__EXERCISE INSTRUCTIONS__: Your task is to write out all of the records once more, exactly.

#### MATERIAL PROVIDED

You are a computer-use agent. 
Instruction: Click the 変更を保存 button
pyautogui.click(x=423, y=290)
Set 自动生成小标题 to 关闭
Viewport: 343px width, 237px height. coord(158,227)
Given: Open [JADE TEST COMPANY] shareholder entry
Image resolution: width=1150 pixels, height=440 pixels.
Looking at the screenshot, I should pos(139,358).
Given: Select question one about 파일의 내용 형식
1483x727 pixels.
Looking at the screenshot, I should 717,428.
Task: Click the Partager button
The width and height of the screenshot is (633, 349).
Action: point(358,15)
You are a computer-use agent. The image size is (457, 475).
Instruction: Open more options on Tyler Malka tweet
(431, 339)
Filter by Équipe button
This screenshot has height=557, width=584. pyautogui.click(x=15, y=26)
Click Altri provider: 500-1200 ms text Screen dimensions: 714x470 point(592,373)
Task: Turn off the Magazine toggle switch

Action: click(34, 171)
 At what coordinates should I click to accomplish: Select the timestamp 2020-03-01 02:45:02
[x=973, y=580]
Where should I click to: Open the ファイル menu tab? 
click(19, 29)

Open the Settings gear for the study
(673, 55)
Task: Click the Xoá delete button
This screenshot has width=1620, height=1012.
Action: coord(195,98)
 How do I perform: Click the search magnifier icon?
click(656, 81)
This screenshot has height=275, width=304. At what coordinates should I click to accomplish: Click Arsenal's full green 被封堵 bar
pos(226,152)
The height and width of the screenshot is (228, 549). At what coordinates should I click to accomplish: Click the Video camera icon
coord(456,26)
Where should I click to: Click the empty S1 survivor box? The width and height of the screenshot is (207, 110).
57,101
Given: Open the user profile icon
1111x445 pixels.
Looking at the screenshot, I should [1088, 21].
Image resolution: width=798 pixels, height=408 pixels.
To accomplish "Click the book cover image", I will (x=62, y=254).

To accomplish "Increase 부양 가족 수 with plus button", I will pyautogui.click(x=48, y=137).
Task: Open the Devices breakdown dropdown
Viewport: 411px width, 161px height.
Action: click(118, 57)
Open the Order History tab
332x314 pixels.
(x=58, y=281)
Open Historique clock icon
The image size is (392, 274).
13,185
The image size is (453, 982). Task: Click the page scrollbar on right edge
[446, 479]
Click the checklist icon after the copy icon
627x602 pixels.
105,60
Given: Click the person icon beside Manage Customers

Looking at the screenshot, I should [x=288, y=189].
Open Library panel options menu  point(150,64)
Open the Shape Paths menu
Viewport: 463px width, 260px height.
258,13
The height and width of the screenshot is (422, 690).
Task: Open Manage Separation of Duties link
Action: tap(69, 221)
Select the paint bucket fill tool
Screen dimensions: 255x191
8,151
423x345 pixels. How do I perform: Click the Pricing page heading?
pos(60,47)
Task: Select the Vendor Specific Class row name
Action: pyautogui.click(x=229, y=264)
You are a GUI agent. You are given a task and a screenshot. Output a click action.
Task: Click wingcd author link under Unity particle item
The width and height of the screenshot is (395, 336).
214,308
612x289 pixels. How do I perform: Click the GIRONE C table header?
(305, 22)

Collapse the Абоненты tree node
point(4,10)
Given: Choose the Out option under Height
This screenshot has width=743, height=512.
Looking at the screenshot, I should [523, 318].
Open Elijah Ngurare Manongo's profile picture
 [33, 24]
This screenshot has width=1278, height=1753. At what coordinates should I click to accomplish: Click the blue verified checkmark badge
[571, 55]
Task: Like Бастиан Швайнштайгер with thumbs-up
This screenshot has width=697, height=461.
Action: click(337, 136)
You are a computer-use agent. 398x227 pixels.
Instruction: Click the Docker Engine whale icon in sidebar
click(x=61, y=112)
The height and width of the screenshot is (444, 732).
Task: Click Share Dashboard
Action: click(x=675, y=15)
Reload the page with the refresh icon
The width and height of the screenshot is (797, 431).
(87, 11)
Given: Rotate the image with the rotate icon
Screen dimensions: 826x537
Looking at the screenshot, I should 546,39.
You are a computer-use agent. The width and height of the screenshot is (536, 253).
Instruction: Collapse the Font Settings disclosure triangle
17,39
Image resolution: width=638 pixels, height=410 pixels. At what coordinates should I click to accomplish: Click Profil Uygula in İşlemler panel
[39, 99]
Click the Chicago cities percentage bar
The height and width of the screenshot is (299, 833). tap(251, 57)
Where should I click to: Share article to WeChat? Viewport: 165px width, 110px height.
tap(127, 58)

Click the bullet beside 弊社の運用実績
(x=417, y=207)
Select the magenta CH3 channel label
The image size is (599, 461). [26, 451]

########

__YOUR RESPONSE__:
You are a computer-use agent. 
Instruction: Click the 変更を保存 button
pyautogui.click(x=423, y=290)
Set 自动生成小标题 to 关闭
Viewport: 343px width, 237px height. coord(158,227)
Given: Open [JADE TEST COMPANY] shareholder entry
Image resolution: width=1150 pixels, height=440 pixels.
Looking at the screenshot, I should pos(139,358).
Given: Select question one about 파일의 내용 형식
1483x727 pixels.
Looking at the screenshot, I should 717,428.
Task: Click the Partager button
The width and height of the screenshot is (633, 349).
Action: point(358,15)
You are a computer-use agent. The image size is (457, 475).
Instruction: Open more options on Tyler Malka tweet
(431, 339)
Filter by Équipe button
This screenshot has height=557, width=584. pyautogui.click(x=15, y=26)
Click Altri provider: 500-1200 ms text Screen dimensions: 714x470 point(592,373)
Task: Turn off the Magazine toggle switch

Action: click(34, 171)
 At what coordinates should I click to accomplish: Select the timestamp 2020-03-01 02:45:02
[x=973, y=580]
Where should I click to: Open the ファイル menu tab? 
click(19, 29)

Open the Settings gear for the study
(673, 55)
Task: Click the Xoá delete button
This screenshot has width=1620, height=1012.
Action: coord(195,98)
 How do I perform: Click the search magnifier icon?
click(656, 81)
This screenshot has height=275, width=304. At what coordinates should I click to accomplish: Click Arsenal's full green 被封堵 bar
pos(226,152)
The height and width of the screenshot is (228, 549). At what coordinates should I click to accomplish: Click the Video camera icon
coord(456,26)
Where should I click to: Click the empty S1 survivor box? The width and height of the screenshot is (207, 110).
57,101
Given: Open the user profile icon
1111x445 pixels.
Looking at the screenshot, I should [1088, 21].
Image resolution: width=798 pixels, height=408 pixels.
To accomplish "Click the book cover image", I will (x=62, y=254).

To accomplish "Increase 부양 가족 수 with plus button", I will pyautogui.click(x=48, y=137).
Task: Open the Devices breakdown dropdown
Viewport: 411px width, 161px height.
Action: click(118, 57)
Open the Order History tab
332x314 pixels.
(x=58, y=281)
Open Historique clock icon
The image size is (392, 274).
13,185
The image size is (453, 982). Task: Click the page scrollbar on right edge
[446, 479]
Click the checklist icon after the copy icon
627x602 pixels.
105,60
Given: Click the person icon beside Manage Customers

Looking at the screenshot, I should [x=288, y=189].
Open Library panel options menu  point(150,64)
Open the Shape Paths menu
Viewport: 463px width, 260px height.
258,13
The height and width of the screenshot is (422, 690).
Task: Open Manage Separation of Duties link
Action: tap(69, 221)
Select the paint bucket fill tool
Screen dimensions: 255x191
8,151
423x345 pixels. How do I perform: Click the Pricing page heading?
pos(60,47)
Task: Select the Vendor Specific Class row name
Action: pyautogui.click(x=229, y=264)
You are a GUI agent. You are given a task and a screenshot. Output a click action.
Task: Click wingcd author link under Unity particle item
The width and height of the screenshot is (395, 336).
214,308
612x289 pixels. How do I perform: Click the GIRONE C table header?
(305, 22)

Collapse the Абоненты tree node
point(4,10)
Given: Choose the Out option under Height
This screenshot has width=743, height=512.
Looking at the screenshot, I should [523, 318].
Open Elijah Ngurare Manongo's profile picture
 [33, 24]
This screenshot has width=1278, height=1753. At what coordinates should I click to accomplish: Click the blue verified checkmark badge
[571, 55]
Task: Like Бастиан Швайнштайгер with thumbs-up
This screenshot has width=697, height=461.
Action: click(337, 136)
You are a computer-use agent. 398x227 pixels.
Instruction: Click the Docker Engine whale icon in sidebar
click(x=61, y=112)
The height and width of the screenshot is (444, 732).
Task: Click Share Dashboard
Action: click(x=675, y=15)
Reload the page with the refresh icon
The width and height of the screenshot is (797, 431).
(87, 11)
Given: Rotate the image with the rotate icon
Screen dimensions: 826x537
Looking at the screenshot, I should 546,39.
You are a computer-use agent. The width and height of the screenshot is (536, 253).
Instruction: Collapse the Font Settings disclosure triangle
17,39
Image resolution: width=638 pixels, height=410 pixels. At what coordinates should I click to accomplish: Click Profil Uygula in İşlemler panel
[39, 99]
Click the Chicago cities percentage bar
The height and width of the screenshot is (299, 833). tap(251, 57)
Where should I click to: Share article to WeChat? Viewport: 165px width, 110px height.
tap(127, 58)

Click the bullet beside 弊社の運用実績
(x=417, y=207)
Select the magenta CH3 channel label
The image size is (599, 461). [26, 451]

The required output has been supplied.